De un tiempo a esta parte, lo hacen las ONGs o similares. En parte por la abdicación de los Estados a la solidaridad, en favor –dicen ellos– de la sociedad civil o de esas asociaciones benefactoras a las que se les reconoce, no ya el mayor interés, que parece fuera de duda, sino la mayor capacidad para articular las ayudas inmediatas.

La solidaridad que guarda relación con la justicia (universal, si se quiere) ha cedido paso a la generosidad (individual) de los voluntarios, a las aportaciones caritativas de algunos ciudadanos (no importa cuántos), a la profesionalización de los cauces (alternativos y privados) de las ayudas.

Para unos es el triunfo de la sociedad civil. Para otros, una manifestación más del fracaso de los Estados, de sus gobiernos, del modelo de la sociedad en que vivimos y de la organización que hemos aceptado.

Los partidos en jornadas electorales callan. Se desconocen propuestas alternativas. Unos, para quitarse el muerto e incluso a los muertos de encima.
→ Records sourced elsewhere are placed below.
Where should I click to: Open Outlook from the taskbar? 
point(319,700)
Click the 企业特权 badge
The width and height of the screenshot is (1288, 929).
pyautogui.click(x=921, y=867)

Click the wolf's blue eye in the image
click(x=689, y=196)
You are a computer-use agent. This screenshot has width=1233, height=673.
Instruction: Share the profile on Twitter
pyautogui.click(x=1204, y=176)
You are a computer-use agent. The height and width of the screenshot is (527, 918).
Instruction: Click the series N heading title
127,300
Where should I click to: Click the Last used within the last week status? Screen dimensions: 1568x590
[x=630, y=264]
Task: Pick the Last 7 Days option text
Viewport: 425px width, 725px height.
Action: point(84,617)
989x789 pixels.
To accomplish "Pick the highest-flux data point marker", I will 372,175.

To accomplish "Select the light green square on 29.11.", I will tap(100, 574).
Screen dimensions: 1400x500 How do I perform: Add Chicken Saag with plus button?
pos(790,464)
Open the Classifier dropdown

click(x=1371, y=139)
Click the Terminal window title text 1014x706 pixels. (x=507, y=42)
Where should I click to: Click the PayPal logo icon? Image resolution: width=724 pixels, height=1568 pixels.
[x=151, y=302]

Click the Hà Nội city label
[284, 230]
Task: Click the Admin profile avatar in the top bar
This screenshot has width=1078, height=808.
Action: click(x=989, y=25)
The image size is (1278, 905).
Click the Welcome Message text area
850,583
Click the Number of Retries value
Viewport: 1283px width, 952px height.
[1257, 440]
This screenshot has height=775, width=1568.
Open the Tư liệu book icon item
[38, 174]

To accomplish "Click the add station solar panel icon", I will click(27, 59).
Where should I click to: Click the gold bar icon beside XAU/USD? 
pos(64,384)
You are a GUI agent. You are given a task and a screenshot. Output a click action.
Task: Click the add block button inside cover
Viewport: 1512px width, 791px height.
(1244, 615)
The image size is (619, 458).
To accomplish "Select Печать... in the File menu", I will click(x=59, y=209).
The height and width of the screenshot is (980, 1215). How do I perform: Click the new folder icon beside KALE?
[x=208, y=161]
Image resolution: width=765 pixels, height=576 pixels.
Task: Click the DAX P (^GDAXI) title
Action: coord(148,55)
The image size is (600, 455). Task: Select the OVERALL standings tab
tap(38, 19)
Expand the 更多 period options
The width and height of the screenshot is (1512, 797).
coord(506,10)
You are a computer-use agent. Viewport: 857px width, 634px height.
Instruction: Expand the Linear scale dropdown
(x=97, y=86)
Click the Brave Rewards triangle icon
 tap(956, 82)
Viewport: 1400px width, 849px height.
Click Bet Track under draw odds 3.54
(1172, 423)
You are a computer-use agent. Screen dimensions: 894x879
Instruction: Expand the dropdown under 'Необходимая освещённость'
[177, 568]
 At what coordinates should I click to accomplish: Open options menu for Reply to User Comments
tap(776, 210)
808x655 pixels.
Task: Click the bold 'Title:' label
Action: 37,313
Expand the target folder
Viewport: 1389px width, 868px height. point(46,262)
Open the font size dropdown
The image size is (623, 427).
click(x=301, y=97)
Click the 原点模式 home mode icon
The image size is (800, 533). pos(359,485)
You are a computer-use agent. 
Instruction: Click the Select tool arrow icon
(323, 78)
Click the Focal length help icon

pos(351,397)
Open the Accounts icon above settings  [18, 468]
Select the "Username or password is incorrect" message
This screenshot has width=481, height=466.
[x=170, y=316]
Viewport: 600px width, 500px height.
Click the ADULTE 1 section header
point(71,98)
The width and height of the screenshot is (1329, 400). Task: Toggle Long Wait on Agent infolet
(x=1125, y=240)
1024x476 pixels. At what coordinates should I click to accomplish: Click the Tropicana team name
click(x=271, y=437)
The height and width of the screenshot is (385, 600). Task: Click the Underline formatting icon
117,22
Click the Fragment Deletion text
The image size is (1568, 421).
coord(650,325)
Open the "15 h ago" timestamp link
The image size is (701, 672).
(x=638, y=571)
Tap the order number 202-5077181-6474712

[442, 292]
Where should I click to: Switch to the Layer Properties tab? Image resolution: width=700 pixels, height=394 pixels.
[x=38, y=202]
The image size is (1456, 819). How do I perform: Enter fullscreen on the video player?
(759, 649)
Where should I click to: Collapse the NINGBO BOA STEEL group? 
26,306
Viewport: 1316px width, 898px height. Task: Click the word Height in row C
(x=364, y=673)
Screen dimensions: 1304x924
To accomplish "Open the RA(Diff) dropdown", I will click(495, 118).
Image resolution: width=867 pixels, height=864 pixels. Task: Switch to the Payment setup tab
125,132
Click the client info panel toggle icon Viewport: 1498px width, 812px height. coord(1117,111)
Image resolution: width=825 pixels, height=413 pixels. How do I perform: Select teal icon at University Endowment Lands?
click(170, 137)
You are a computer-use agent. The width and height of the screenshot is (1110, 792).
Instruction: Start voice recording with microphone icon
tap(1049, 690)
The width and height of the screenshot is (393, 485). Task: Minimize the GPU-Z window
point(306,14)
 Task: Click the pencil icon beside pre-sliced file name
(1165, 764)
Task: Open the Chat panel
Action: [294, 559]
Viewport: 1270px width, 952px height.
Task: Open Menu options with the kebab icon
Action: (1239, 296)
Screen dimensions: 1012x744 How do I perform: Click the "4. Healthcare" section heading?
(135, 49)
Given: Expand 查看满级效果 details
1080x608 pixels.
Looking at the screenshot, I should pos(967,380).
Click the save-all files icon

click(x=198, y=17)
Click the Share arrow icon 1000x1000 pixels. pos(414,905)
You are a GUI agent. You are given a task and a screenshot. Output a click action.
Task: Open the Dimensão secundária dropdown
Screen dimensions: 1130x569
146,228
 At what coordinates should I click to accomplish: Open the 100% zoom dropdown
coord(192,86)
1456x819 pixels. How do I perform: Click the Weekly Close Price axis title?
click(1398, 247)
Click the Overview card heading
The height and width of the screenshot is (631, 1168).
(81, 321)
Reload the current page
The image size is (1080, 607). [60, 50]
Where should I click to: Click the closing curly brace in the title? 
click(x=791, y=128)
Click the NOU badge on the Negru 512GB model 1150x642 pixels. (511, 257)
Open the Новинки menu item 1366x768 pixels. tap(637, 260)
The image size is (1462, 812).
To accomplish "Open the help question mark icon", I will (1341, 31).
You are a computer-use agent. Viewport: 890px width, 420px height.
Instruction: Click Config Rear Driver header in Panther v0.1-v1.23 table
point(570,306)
Otros, porque prefieren ignorar el debate: cuestionar las cosas tal y como están puede resultarles contraproducente.

A propósito del último terremoto de Nepal hubo expertos que expusieron los problemas de coordinación en otros casos similares. Decían que las ayudas apresuradas que llegan en los primeros momentos desde muy diversos lugares tropiezan con la falta de coordinación de los organismos receptores: los aeropuertos se bloquean con aviones cargados de buenas intenciones que no resuelven las necesidades más urgentes sino que la entorpecen.

Por encima de esos detalles, quizás significativos, se extiende una sensación: los Estados, los gobiernos, el conjunto de la sociedad ha dejado de ser  responsable de la pobreza y la desgracia de los extraños. Y los ciudadanos, en consecuencia, se debaten en la contradicción de requerir un uso solidario de sus impuestos o afrontar a través de sucedáneos las tragedias que les conmueven; es decir, entre el esfuerzo inútil y la aceptación de la caridad a falta de justicia.

Y no hay remedio. A la vista, al menos.